━━━ Exercise text

There are only 3 or 4 universities in Great Britain now offering Theology degrees. That also has been closing down recently.
In the XII century significant events take place, as described in the Gospels: the coming of Jesus Christ, his life and crucifixion, although the existing text of the Gospels was edited and most likely dates to the XIV-XV cc. In the mid XII century, in the year 1152, Jesus Christ is born. In secular Byzantine history he is known as Emperor Andronicus and St. Andrew the Apostle the First-Called in Russian history he was portrayed as the Great Prince Andrey Bogolyubsky. To be more specific, Andrey Bogolyubsky is a chronicler counterpart of Andronicus-Christ during his stay in Vladimir-Suzdal Rus’ of the XII century, where he spent most of his life. In fact, the Star of Bethlehem blazed in the middle of the XII century. This gives us an absolute astronomical dating of Christ’s Life. [ЦРС], ch.1. ‘Star of Bethlehem’ - is an explosion of a supernova, which at present is incorrectly dated to the middle of the XI century. The present-day Crab Nebula in the Taurus Constellation is the remnant of this explosion. Enigmatic timber scarcity in Late Antiquity and Early Middle Ages as first recognized by dender-pioneer Ernest Hollstein (1918-1988) "No sites exist anywhere with uninterrupted timber specimen from about 1000 CE backwards to Imperial Antiquity(1st-3rd c.). which is why the dendro-chronologies for Ancient Rome and, thereby the entire first millennium are in disarray. Since the very existence of the chronology periods without wood samples was never doubted by the researchers, nobody started to question our textbook chronology. Instead, out of stratigraphic context, scholars searched for wood samples in wells or moors to fill the irritating gaps. In addition, identical reign sequences were used twice in a row to gamer more years. Therefor, "all dendrochronological datings done on West Roman time wood is wrong by some unknown number of years"(") th-cam.com/video/c876lPZ-UZU/w-d-xo.html&ab_channel=PlanetAmnesia
That's simply not true. There are DOZENS! And they're academically non-denominational. Where on earth did you get your facts?
@@Prospro8 My information comes from University prospectus lists of degree courses.
The Roman Catholic Church has been going down the tubes and closing itself down with all of its wrong ecumenism, both Christian ecumenism and ecumenism towards a religion like Islam and its alien agenda, over the past 60 years.
english nobles copied the german, ie 1) they stole as much church property (land, buildings, chattels, liturgy & ceremonies) as they could, and 2) they legalised usury - which was, is and always will be condemned as immoral..prods are usurers’ minions
It was explained to me by a Catholic friend who was involved in the sale of a diocese from one order to another. The income generated was a central issue...these are commercial enterprises. He was shocked because it's all hidden by the religious image.

━━━━━━
━━━ Material supplied

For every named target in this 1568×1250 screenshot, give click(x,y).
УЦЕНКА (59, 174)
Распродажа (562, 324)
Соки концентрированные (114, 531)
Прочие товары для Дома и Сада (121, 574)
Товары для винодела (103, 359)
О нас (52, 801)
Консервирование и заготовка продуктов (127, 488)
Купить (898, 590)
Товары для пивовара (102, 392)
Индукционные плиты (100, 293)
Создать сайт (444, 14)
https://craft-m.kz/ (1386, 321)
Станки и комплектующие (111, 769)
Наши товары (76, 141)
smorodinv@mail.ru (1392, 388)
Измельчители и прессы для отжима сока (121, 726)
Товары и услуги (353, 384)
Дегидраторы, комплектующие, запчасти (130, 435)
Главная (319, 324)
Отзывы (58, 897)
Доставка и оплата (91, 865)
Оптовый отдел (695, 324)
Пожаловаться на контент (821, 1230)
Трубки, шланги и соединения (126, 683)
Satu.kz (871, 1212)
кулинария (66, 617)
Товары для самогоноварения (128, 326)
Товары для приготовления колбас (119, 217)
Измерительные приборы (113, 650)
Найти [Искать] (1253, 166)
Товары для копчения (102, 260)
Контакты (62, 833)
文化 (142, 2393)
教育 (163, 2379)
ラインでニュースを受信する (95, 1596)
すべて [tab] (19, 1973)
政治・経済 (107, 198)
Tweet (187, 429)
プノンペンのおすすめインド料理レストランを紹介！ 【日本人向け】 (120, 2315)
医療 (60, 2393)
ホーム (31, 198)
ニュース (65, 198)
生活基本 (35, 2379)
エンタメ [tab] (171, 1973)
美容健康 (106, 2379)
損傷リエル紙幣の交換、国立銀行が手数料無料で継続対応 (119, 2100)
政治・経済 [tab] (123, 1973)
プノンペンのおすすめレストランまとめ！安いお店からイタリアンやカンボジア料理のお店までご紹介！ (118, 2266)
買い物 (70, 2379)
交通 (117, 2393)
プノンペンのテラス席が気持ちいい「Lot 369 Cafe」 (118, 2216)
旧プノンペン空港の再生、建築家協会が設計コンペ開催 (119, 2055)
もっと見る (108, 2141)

━━━━━━

- _Tasks and exercises_
(a) According to the comment thread, why are the dendro-chronologies for Ancient Rome and the entire first millennium in disarray? Answer in one to three sentences.
(b) Switch "commercial enterprises" to "business ventures" in the comment thread, and write out the stretch from "english nobles copied" through "the religious image." with that change.
(c) Answer these questions from the comment thread:
(i) How many universities in Great Britain offer Theology degrees, according to the first comment?
(ii) What does the reply addressed to @@Prospro8 give as the source of its information?
(iii) Over how many past years has the Roman Catholic Church been closing itself down, according to the comment about ecumenism?
Answer from the comment thread alone, without drawing on any outside knowledge.

- _Solutions to each task_
(a) No sites exist anywhere with uninterrupted timber specimens from about 1000 CE back to Imperial Antiquity (1st-3rd c.). Because of this gap, the dendro-chronologies for Ancient Rome and the entire first millennium are in disarray.

(b)
english nobles copied the german, ie 1) they stole as much church property (land, buildings, chattels, liturgy & ceremonies) as they could, and 2) they legalised usury - which was, is and always will be condemned as immoral..prods are usurers’ minions
It was explained to me by a Catholic friend who was involved in the sale of a diocese from one order to another. The income generated was a central issue...these are business ventures. He was shocked because it's all hidden by the religious image.

(c)
(i) Only 3 or 4.
(ii) University prospectus lists of degree courses.
(iii) The past 60 years.